Nel praticare la Confessione sacramentale, alcuni perseguono uno scopo diverso da quello della conversione e della perfezione: tentano di carpire dalla buona fede o dal lassismo del confessore un’assoluzione invalida; tacciono i propri sbagli e nascondono le proprie vere intenzioni e responsabilità. Ma non sempre riescono a ingannare o a coinvolgere il confessore.
Ai penitenti, apertamente insinceri, nessun sacerdote, conscio del proprio dovere, può dare l’assoluzione. Sarebbe folle chi, in forza della patente di confessore, credesse di poter conciliare lo spirito del bene e quello del male. Cosa ci fanno i sacerdoti troppo indulgenti nel confessionale? A dir poco, sono peggiori dei penitenti mal disposti.
Purtroppo esistono sacerdoti che nel tribunale della penitenza usano la misura della propria bassezza morale; esistono sacerdoti troppo accomodanti con il penitente. Ma non esiste un sacerdote tanto ignorante da non capire che non può dare l’assoluzione agli immeritevoli.

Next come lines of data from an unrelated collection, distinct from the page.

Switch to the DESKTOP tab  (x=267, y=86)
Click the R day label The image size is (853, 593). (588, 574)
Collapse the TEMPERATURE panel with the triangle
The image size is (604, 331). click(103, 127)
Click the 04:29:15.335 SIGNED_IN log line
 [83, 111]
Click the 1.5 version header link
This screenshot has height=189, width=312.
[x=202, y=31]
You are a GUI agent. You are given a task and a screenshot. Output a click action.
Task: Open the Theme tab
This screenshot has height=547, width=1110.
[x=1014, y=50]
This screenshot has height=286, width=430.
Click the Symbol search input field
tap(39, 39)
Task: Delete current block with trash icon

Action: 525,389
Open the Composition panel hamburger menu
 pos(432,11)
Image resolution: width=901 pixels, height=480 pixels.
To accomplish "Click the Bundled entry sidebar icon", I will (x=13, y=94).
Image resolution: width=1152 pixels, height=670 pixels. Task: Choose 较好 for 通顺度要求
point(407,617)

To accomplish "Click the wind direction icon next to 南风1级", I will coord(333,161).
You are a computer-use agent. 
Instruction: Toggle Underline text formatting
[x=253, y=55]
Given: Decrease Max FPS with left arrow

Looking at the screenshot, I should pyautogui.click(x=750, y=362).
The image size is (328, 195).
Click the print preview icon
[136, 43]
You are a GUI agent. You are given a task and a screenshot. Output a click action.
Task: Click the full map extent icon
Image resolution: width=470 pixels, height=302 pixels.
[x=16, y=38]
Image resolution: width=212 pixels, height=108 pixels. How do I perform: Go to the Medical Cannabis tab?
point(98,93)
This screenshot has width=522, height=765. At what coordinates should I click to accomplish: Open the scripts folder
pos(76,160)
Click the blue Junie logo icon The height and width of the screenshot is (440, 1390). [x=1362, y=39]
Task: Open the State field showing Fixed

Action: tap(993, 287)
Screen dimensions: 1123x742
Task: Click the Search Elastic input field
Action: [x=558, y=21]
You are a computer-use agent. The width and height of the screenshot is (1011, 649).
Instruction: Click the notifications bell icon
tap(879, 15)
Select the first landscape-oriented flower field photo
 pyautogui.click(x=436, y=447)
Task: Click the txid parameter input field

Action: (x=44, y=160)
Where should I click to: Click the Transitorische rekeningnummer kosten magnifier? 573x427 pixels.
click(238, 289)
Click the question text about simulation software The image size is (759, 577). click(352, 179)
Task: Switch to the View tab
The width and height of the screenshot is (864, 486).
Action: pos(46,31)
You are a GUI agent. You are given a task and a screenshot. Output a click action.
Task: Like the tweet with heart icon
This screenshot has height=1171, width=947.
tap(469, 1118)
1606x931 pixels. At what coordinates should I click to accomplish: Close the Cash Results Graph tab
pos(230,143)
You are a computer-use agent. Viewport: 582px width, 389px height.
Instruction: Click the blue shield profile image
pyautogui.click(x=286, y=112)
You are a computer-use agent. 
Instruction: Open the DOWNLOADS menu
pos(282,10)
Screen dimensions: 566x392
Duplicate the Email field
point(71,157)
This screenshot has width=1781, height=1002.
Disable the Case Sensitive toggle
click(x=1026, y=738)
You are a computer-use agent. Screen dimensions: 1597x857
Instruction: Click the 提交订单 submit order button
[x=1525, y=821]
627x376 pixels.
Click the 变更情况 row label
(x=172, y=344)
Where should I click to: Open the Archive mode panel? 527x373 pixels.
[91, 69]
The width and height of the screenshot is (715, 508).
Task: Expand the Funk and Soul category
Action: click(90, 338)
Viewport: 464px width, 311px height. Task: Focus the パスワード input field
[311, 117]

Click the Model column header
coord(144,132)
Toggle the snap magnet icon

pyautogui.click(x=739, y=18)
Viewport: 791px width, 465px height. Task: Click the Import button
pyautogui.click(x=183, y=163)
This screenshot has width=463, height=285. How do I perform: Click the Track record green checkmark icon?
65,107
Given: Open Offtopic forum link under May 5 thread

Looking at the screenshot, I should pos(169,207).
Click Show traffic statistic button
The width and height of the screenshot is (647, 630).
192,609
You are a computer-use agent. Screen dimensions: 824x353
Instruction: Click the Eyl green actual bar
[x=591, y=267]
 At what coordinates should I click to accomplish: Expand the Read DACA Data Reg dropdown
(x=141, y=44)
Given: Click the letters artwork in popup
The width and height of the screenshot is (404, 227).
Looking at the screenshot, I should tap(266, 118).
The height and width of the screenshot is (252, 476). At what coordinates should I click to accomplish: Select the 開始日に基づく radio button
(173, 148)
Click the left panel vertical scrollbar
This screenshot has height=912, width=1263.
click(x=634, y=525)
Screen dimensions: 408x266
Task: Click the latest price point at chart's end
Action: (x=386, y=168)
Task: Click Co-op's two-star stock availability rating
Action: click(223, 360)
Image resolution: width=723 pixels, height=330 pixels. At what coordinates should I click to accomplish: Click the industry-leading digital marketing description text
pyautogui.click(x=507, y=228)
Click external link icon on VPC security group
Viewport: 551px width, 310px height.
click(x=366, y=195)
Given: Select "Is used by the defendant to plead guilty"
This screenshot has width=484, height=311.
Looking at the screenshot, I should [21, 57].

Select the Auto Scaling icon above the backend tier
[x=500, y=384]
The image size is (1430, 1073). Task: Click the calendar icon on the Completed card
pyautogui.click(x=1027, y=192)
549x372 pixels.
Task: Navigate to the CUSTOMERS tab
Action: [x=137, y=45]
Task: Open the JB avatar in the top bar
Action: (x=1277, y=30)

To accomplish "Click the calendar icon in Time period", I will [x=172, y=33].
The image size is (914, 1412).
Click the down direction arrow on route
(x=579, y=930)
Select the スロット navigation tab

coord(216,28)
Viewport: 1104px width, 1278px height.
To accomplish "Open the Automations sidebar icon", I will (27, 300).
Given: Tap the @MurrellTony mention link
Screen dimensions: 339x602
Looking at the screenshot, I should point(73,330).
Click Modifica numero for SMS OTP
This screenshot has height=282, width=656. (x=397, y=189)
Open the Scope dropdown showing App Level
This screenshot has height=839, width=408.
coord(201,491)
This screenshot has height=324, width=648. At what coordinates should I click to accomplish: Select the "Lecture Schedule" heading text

Perfettamente in linea con i moralisti cattolici più rigorosi, padre Pio, a proposito dei penitenti immeritevoli, recidivi insinceri o comunque impreparati, diceva inconsolabile: «Dove l’appiccichi l’assoluzione con questi penitenti?».
Pregava molto per la loro conversione e quando ha potuto li ha scossi con le sue famose stroncature. Ma sulla loro fronte non ha mai simulato un’ombra di assoluzione.
Egli però era uno dei pochi sacerdoti che differiva l’assoluzione anche a quei penitenti, che, per la sincerità del loro pentimento e per la serietà dei loro propositi, egli stesso riconosceva già sufficientemente disposti.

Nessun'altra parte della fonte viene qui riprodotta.